- What the task asks -
Give the number of lines in these entries that contain "agent", and nothing more.

- Data -
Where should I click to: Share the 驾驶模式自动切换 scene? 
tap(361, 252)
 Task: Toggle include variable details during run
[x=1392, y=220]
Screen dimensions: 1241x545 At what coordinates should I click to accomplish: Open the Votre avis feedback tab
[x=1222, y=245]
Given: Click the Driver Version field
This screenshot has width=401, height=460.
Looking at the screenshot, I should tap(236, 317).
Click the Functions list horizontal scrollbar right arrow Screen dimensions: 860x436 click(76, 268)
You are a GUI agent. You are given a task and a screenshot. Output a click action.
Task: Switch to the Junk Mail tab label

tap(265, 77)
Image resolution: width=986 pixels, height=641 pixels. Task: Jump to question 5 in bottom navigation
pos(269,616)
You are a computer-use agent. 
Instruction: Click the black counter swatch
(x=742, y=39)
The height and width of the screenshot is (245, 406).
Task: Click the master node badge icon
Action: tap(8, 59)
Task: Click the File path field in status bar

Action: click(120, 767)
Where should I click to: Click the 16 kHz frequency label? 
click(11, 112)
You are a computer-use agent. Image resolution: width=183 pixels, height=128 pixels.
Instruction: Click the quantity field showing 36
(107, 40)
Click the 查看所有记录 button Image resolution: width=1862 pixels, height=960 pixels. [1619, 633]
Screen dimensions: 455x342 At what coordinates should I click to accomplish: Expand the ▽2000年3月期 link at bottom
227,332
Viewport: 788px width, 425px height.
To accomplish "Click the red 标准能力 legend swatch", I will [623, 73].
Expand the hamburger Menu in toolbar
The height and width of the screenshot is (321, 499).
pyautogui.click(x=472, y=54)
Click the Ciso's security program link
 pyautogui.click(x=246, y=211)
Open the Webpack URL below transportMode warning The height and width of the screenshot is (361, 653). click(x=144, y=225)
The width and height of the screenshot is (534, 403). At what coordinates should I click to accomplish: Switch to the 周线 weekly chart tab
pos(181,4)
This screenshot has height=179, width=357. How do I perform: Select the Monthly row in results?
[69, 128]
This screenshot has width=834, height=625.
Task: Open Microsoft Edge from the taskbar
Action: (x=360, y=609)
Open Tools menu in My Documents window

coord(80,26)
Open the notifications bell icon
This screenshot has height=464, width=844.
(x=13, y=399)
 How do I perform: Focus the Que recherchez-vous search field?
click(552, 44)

- Response -
3